Covid, l’ospedale di Vizzolo Predabissi riapre la terapia sub-intensiva
Il primario Giovanni Marino

Covid, l’ospedale di Vizzolo Predabissi riapre la terapia sub-intensiva

Da lunedì ricoverati i primi quattro pazienti

All’ospedale Predabissi ha riaperto la terapia sub-intensiva per i malati Covid: negli ultimi giorni sono stati ricoverati 4 degenti. «L’ospedale - spiega il primario dell’area rianimazione Giovanni Marino -, sarà l’hub di riferimento dell’Asst Melegnano Martesana per i degenti contagiati di media gravità, mentre per il momento coloro che necessitano della terapia intensiva saranno trasportati al Policlinico di Milano». Fra i ricoverati, le condizioni più critiche sono quelle di una donna non vaccinata, mentre per gli altri degenti non è stato riferito se abbiano aderito o meno alla campagna di immunizzazione.

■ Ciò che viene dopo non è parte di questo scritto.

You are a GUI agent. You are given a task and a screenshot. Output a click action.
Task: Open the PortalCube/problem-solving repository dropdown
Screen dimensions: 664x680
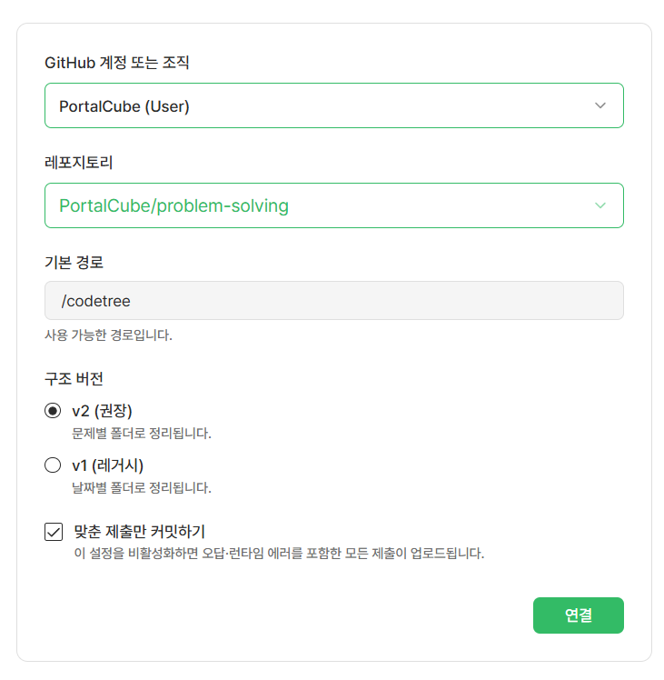pyautogui.click(x=333, y=205)
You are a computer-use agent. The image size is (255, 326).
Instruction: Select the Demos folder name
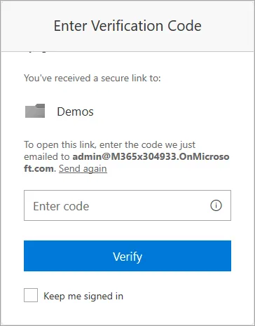[75, 111]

A seguito dell’incremento di contagi, su indicazione di Regione Lombardia, il nosocomio ha quindi già messo a disposizione 10 posti letto nell’area sub-intensiva che in caso di necessità potrebbero essere raddoppiati. In questa fase dunque rimangono Covid free le strutture sanitarie di Melzo e Cernusco che trasporteranno al Predabissi i cittadini con tampone positivo che necessitano di un supporto di ossigeno - con la semplice mascherina o con il casco respiratorio -, piuttosto che di essere monitorati in reparto. Si tratta dunque di un primo rinforzo agli hub Covid già presenti sul territorio di Città metropolitana che non sono più sufficienti a fare fronte al fabbisogno di cure.